# Do you lube cables ?



## Prime (Jan 11, 2014)

I have seen a few comments as to lubing Honda snow blower cables during maintenance. I personally do not lubricate Honda cables (only the end buttons). Honda cables are coated and I feel adding anything to lube the inside is only going to create a build up that will cause trouble over time, a gunk that will prob be negative in cold temps. I have never had cables get sticky. Do you lube your cables? What do you use?


----------



## 43128 (Feb 14, 2014)

no, most cable are dipped or coated with some sort of clear coat to prevent rust on quality machines, though i doubt mtd models are coated. every honda i have worked with has had coated cables


----------



## drmerdp (Feb 9, 2014)

My Honda has rubber bellows that prevent moisture from entering the sheave so I don't bother. For my other machines I spray a little WD40 in to the top of the sheave at the end of the season for good measure.


----------



## UNDERTAKER (Dec 30, 2013)

* Or they are encased in a plastic sheeve. so no don't go a lubeing.k:k:k:k:k:*


----------



## Prime (Jan 11, 2014)

43128 said:


> no, most cable are dipped or coated with some sort of clear coat to prevent rust on quality machines, though i doubt mtd models are coated. every honda i have worked with has had coated cables


Ya MTD is another story. A cable coated with ...looks like a plastic / no outer sleeve. thay run over plastic guide wheels. Simple system. Cables usually dont have a very long life. Most times they break at the button. When I ran MTD blowers I always kept spare cables on hand.


----------



## 524SWE (Jan 20, 2017)

Prime said:


> Ya MTD is another story. A cable coated with ...looks like a plastic / no outer sleeve. thay run over plastic guide wheels. Simple system. Cables usually dont have a very long life. Most times they break at the button. When I ran MTD blowers I always kept spare cables on hand.


Cheap insurance for sure, I do the same.


----------



## 2badknees (Jan 28, 2017)

My Honda choke cable, with liquid/dust caps, locked up this year. For some reason, the rediculously heavy snow fall caused water to enter the the choke cable and it froze.

I don't have a whole lot of faith in claims from manufacturers that oil based lubricant will cause unwanted wear to the cable liners. But, spray silicone, to me, seems a good alternative. I don't want to tic anyone from this site off, but, wd-40 is a cleaner. Nowhere on the can does it say it's a lubricant. It was created to clean electrical contacts.


----------



## justintendo (Jan 2, 2017)

wd40 is a good cleaner, and sucks as a lube.
past few years ive become a big fan of sea foam "deep creep" oil for lubing cables. been using it for a long time on motorcycle cables with great results. i always have a dirt bike set up with studs for winter use so it performs in the cold too. i use it on several throttle cables, clutch cables, brake cables, snow blower/mower cables, etc etc..
--*--
Task goal:
Answer these questions from the forum thread on lubing cables:
1. What does drmerdp spray into the top of the sheave on machines other than the Honda at the end of the season?
2. According to 2badknees, what was WD-40 created to do?
3. What product has justintendo become a big fan of for lubing cables?
The entries come from a separate source unrelated to the thread.

Target position records:
--*--
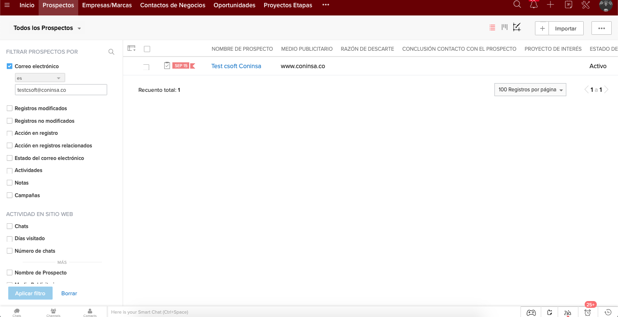This screenshot has height=317, width=618.
Task: Uncheck the Correo electrónico filter
Action: (x=10, y=66)
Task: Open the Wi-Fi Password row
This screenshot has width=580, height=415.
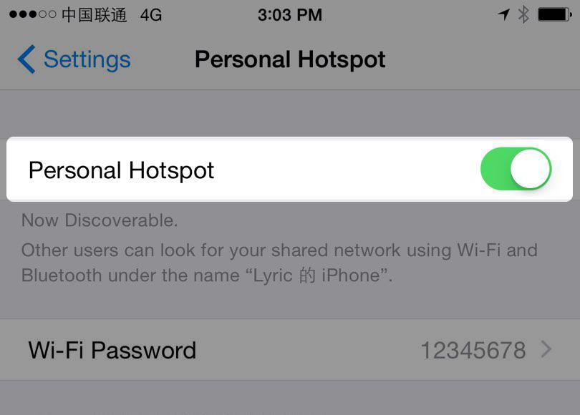Action: tap(290, 350)
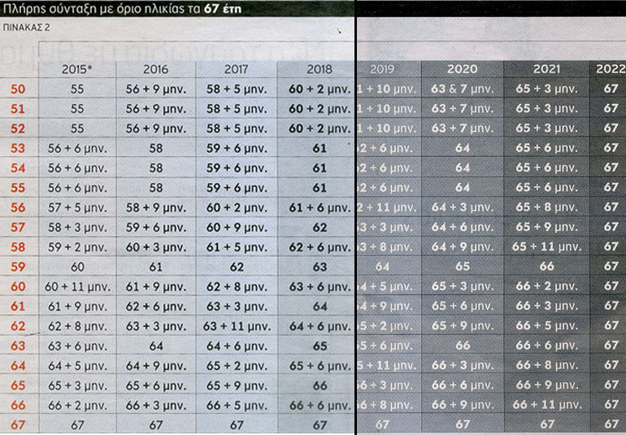Select the '63 + 11 μην.' cell in 2017
This screenshot has width=626, height=435.
click(237, 325)
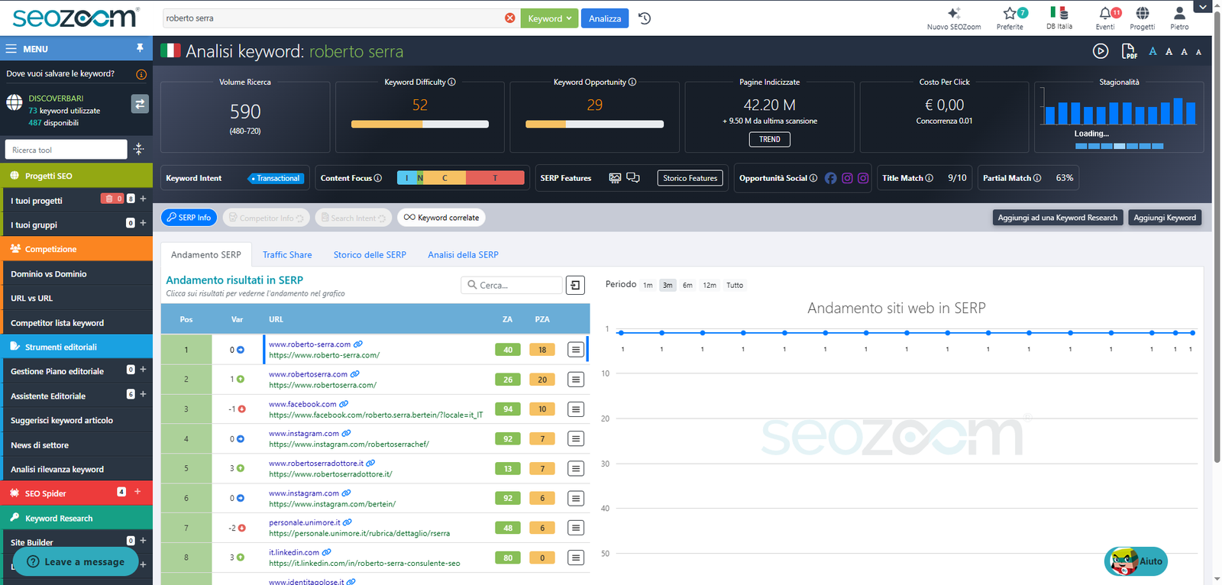Expand I tuoi progetti with plus
This screenshot has width=1222, height=585.
(x=143, y=199)
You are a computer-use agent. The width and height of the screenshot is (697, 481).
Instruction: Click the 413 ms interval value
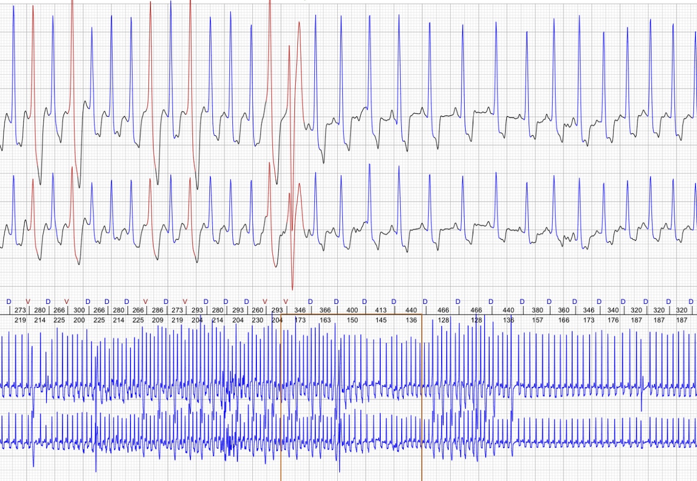pyautogui.click(x=381, y=310)
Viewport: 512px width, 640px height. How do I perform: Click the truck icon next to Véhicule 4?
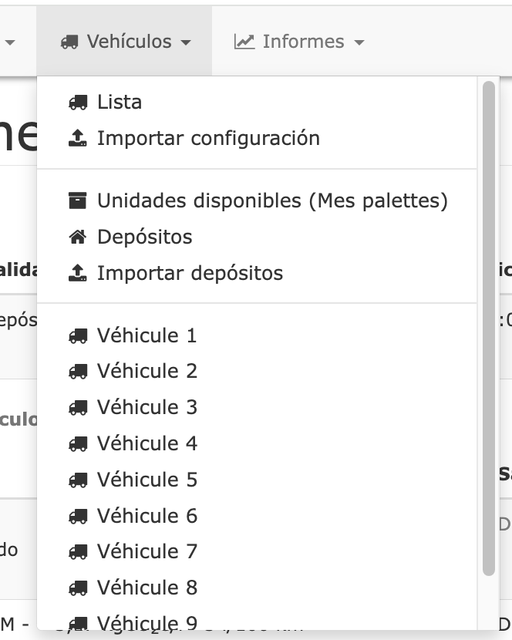pos(78,444)
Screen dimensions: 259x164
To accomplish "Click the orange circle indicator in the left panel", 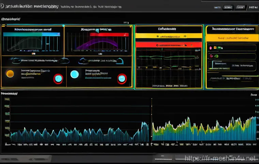I will click(x=10, y=73).
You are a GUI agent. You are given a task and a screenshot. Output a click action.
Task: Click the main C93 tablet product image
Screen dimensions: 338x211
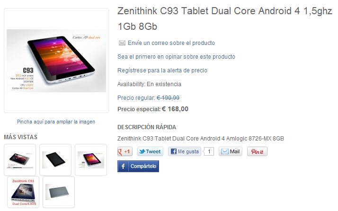click(x=56, y=61)
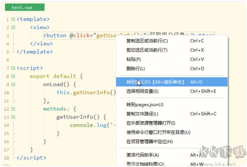Choose 在项目管理器中定位(H) from the menu
Screen dimensions: 247x167
(x=149, y=141)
--*--
Solved problem:
1. A little WD40.
2. Clean electrical contacts.
3. Sea Foam "Deep Creep" oil.